Farmer Dan
Farmer Dan buys several pigs, hoping to breed them for bacon, ham, etc… After a few weeks, he notices that none of the pigs are getting pregnant, and he calls the vet for help.
The vet tells the farmer that he should try artificial insemination.
The farmer doesn’t have the slightest clue as to what this means, but not wanting to display his ignorance, he only asks the vet how he will know when the pigs became pregnant. The vet tells him that they will stop standing around and will instead, lay down and will wallow in the mud.
The farmer hangs up and gives this some thought. He comes to the conclusion that artificial insemination means that he has to impregnate the pigs, so he loads the pigs up in his truck, drives them out into the woods, has sex with them all, brings them back and goes to bed.
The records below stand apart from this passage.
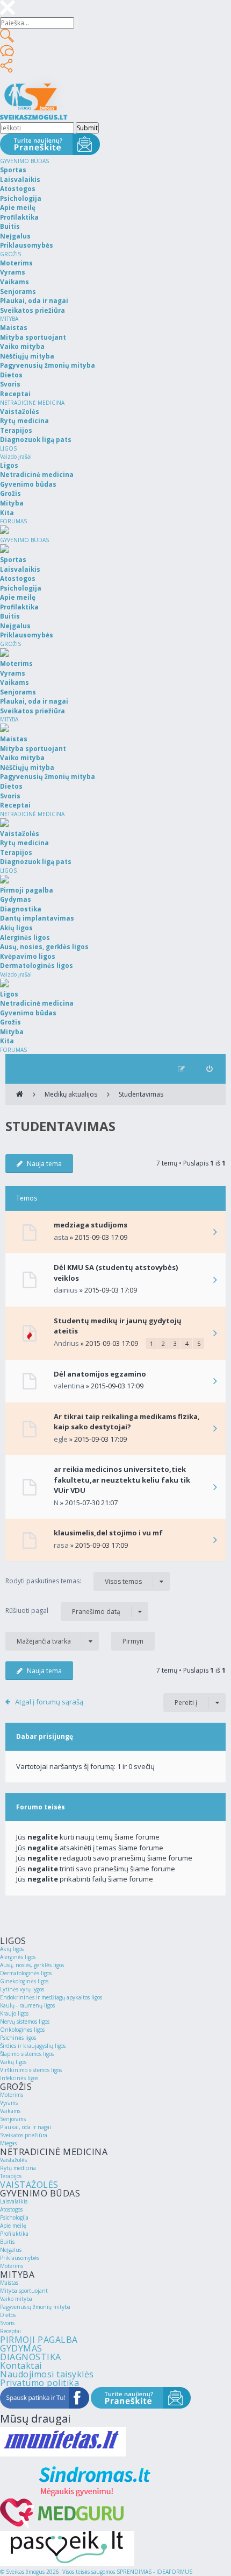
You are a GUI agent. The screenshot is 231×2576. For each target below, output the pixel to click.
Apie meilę (13, 2225)
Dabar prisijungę (44, 1736)
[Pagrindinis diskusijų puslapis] (19, 1094)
Next morning, he wakes up and looks out at the pigs. Seeing that they’re all standing around, he concludes that the first try didn’t take, so he loads them in the truck again, and drives them into the woods, has sex with them all twice, (just for good measure), brings them back and goes to bed.
Next morning he wakes, only to find the pigs still just standing around. “One more try,” he tells himself, and proceeds to load them up and drive them into the woods again. He spends all day having sex with the pigs and upon returning home, falls into bed, exhausted.
The next morning, he cannot even raise himself from the bed to look out at the pigs. He asks his wife to look and tell him if the pigs are laying in the mud.
“No,” she says, “they are all in the truck and one of them is honking the horn.”